Die anderen Klavierbauer zu beschreiben, fällt schwer. Ich habe lange in der IT-Branche geabeitet, speziell im Umfeld von Security, Open source und Linux-Kernelentwicklung. Die Jungs aus Massachusetts kann einfach nur als Hacker bezeichnen, und zwar im positivsten Sinne. Kreativer Einsatz von Technik, gepaart mit unfaßbarer Geduld und Akribie und im Fall des Klavierbaus die ganz klare Maxime: Soviel original wie möglich.

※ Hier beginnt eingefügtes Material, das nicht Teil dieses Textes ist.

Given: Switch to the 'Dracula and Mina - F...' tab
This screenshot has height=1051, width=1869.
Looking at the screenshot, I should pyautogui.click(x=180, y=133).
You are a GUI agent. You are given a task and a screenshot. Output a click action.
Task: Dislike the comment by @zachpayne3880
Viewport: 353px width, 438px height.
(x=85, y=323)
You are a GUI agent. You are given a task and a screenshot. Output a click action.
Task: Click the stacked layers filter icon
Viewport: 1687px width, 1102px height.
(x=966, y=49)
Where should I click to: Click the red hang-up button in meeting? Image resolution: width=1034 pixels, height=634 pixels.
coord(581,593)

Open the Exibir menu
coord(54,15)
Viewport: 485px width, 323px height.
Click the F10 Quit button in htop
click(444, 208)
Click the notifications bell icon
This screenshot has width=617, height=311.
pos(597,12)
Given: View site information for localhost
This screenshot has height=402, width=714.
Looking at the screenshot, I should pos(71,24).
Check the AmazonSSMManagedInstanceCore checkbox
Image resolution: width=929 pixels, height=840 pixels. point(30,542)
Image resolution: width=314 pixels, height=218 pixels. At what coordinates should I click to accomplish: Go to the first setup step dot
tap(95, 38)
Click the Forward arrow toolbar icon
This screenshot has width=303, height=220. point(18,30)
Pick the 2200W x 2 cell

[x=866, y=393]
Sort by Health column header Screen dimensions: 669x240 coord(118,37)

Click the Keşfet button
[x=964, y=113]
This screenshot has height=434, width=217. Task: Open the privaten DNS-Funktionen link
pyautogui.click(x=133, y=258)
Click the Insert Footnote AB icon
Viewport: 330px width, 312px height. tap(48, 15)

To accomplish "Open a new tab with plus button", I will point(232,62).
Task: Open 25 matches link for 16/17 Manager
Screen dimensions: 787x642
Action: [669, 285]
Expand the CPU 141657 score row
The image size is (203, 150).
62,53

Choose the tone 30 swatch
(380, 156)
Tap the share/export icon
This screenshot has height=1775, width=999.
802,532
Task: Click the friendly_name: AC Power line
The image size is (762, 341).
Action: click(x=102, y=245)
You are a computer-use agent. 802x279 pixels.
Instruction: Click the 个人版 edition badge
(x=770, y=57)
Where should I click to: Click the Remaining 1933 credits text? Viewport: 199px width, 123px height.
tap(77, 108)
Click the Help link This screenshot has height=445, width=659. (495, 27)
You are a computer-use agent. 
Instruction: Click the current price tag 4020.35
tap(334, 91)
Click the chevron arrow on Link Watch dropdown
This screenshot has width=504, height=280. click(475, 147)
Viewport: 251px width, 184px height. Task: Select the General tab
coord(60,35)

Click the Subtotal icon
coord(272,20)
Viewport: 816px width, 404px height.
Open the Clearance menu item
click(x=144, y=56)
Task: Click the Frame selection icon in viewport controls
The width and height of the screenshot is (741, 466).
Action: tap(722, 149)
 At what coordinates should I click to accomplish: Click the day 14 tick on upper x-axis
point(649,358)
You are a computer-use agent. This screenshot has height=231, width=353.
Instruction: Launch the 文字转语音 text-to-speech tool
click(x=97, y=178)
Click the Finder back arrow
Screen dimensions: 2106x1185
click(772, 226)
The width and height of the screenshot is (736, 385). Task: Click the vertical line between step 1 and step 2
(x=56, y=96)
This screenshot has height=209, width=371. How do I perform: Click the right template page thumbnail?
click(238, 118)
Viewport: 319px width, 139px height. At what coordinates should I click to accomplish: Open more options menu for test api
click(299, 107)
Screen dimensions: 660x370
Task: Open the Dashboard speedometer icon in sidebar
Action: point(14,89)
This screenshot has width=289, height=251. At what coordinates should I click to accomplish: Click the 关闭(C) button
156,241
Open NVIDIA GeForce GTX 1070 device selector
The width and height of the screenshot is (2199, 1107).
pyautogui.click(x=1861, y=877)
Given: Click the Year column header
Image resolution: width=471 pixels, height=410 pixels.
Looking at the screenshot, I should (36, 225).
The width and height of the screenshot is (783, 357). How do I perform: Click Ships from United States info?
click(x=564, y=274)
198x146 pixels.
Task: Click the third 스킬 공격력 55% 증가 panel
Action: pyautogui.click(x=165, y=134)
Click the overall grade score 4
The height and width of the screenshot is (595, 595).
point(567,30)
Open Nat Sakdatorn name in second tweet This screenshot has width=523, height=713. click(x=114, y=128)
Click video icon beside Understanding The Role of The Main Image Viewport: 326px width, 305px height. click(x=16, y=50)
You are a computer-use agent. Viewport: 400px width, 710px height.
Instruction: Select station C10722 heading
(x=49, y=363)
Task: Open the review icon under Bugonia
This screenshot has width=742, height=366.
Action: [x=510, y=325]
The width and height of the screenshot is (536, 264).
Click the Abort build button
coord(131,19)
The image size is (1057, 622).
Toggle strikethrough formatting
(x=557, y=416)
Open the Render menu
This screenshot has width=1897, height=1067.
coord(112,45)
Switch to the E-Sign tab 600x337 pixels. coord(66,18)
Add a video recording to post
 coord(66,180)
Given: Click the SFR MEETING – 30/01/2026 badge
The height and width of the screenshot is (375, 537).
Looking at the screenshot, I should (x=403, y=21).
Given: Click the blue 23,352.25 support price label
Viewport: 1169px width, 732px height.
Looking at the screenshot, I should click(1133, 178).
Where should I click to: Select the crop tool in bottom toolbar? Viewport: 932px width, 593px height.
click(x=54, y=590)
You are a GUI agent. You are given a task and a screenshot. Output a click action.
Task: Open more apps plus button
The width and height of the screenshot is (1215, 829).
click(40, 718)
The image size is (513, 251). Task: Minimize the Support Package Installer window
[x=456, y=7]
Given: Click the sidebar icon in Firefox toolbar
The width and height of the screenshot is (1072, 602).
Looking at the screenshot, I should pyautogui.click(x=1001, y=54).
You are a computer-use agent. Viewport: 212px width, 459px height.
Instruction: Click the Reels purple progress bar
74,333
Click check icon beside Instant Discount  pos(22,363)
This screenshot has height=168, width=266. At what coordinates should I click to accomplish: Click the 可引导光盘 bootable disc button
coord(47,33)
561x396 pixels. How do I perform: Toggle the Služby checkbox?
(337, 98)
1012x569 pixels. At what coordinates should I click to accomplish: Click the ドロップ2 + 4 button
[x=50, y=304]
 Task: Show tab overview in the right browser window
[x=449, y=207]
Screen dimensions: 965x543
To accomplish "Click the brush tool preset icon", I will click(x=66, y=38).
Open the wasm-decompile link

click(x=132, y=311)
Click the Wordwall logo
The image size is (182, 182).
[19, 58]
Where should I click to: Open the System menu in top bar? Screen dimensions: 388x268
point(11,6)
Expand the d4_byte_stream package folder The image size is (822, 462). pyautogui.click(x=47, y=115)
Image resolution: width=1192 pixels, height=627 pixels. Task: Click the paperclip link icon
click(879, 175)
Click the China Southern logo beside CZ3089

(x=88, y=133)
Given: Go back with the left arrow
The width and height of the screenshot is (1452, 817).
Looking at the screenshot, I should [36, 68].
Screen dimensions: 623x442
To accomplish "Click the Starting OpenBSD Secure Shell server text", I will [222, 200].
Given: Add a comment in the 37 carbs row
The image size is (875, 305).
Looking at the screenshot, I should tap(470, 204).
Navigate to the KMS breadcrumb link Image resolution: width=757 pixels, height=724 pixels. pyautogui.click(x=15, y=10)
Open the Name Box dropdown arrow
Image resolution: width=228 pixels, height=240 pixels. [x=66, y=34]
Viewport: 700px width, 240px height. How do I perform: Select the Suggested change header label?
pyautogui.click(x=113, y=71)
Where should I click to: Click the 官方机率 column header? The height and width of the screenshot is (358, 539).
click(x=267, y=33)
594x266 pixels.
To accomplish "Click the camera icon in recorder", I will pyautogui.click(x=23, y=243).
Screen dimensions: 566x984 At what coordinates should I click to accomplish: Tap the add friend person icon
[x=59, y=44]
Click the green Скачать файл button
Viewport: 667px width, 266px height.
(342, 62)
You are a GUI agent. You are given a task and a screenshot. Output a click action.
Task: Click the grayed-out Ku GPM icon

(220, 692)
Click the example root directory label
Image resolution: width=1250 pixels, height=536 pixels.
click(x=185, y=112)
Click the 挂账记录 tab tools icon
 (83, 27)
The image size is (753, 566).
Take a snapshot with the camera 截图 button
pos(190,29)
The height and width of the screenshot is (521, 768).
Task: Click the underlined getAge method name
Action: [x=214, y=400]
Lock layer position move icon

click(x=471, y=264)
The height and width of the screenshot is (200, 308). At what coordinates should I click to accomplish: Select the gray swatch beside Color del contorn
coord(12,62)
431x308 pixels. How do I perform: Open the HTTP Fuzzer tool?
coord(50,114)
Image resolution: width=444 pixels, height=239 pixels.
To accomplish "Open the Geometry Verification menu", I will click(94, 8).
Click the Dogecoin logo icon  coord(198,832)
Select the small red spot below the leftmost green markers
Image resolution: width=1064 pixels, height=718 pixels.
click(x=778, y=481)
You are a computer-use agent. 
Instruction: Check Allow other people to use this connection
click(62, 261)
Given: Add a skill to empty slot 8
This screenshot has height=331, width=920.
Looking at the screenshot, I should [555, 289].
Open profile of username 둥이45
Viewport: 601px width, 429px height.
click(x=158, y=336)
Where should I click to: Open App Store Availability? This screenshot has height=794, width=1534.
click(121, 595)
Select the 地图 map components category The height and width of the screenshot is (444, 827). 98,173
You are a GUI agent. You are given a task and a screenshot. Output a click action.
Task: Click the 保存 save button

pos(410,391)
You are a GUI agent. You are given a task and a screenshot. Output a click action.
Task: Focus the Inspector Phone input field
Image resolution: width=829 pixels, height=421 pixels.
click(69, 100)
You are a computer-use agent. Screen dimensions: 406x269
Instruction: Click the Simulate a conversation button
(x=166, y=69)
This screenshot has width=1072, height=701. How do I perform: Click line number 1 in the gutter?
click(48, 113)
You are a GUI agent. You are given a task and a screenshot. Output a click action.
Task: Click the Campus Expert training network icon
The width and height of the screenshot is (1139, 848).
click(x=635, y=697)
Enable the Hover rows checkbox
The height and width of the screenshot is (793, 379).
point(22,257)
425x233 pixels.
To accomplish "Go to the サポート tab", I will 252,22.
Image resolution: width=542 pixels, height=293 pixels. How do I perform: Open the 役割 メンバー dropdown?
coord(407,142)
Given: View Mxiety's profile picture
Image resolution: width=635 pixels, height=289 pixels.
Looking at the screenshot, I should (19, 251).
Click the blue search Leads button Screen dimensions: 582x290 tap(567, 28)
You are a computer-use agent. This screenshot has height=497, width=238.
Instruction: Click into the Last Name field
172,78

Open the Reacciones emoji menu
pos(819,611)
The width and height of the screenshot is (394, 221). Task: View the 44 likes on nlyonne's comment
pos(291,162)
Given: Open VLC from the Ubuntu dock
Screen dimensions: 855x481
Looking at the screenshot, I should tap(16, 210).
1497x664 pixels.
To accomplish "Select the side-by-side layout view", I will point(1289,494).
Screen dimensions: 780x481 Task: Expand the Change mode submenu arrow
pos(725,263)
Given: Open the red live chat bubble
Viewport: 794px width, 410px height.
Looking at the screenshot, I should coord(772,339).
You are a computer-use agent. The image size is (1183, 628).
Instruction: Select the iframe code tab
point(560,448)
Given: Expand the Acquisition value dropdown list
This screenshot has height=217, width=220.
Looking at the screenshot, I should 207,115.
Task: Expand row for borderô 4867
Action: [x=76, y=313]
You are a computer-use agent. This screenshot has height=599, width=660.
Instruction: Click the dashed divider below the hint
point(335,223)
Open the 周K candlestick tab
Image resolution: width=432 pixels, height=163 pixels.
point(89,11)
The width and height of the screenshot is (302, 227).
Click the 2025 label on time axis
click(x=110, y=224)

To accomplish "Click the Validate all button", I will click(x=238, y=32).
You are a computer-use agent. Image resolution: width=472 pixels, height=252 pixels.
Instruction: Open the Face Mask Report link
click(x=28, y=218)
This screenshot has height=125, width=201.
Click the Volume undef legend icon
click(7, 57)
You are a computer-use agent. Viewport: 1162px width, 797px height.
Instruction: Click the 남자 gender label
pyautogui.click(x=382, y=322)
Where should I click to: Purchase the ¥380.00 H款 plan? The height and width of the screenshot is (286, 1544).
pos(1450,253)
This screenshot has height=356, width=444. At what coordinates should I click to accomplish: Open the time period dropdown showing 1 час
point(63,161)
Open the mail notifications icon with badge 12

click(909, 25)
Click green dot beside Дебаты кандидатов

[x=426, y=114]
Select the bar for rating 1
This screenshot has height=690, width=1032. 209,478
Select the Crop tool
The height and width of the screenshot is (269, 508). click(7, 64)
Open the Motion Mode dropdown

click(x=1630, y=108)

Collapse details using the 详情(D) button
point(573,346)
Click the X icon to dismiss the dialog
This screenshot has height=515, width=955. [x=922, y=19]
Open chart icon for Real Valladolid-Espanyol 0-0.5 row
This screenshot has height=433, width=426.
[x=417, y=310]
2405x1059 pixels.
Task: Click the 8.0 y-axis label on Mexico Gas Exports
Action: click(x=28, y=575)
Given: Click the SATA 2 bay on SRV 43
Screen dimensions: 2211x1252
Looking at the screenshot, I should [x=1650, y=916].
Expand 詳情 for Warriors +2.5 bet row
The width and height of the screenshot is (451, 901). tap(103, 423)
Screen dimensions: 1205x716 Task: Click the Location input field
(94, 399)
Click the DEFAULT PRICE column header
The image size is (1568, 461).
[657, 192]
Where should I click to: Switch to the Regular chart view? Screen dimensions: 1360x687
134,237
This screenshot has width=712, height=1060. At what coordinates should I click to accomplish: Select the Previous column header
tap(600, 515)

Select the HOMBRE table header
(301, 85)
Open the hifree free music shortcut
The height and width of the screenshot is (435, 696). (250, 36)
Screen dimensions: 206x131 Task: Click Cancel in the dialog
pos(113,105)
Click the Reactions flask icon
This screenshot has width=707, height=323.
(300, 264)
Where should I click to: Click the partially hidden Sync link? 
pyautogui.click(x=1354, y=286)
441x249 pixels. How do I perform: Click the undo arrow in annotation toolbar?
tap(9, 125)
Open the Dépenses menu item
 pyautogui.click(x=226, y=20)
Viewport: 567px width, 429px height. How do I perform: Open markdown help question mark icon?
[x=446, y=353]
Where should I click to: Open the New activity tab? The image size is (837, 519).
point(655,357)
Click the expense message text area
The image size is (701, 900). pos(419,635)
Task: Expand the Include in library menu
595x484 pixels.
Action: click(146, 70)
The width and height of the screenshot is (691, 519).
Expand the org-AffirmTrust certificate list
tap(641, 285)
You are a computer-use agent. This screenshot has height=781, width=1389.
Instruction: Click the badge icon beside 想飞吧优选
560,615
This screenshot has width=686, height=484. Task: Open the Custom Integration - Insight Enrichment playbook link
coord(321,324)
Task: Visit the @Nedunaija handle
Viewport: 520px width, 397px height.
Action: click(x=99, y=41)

Ich habe gesehen, wie sie ohne mechanische Hilfsmittel die Rippen vom Resonanzboden eines Mason&Hamlin Konzertflügels rückstandslos gelöst haben, mit Wasserdampf. Ich habe gesehen, wie sie den Resonanzboden eines Centennials aufgearbeitet haben und was der für einen unglaublichen Bumms verbreitet hat, der ins Zwerchfell geht. Das einzig fertige Instrument war ein Chickering 7'' von der Jahrhundertwende - und das war schon ein wirklich schönes Instrument.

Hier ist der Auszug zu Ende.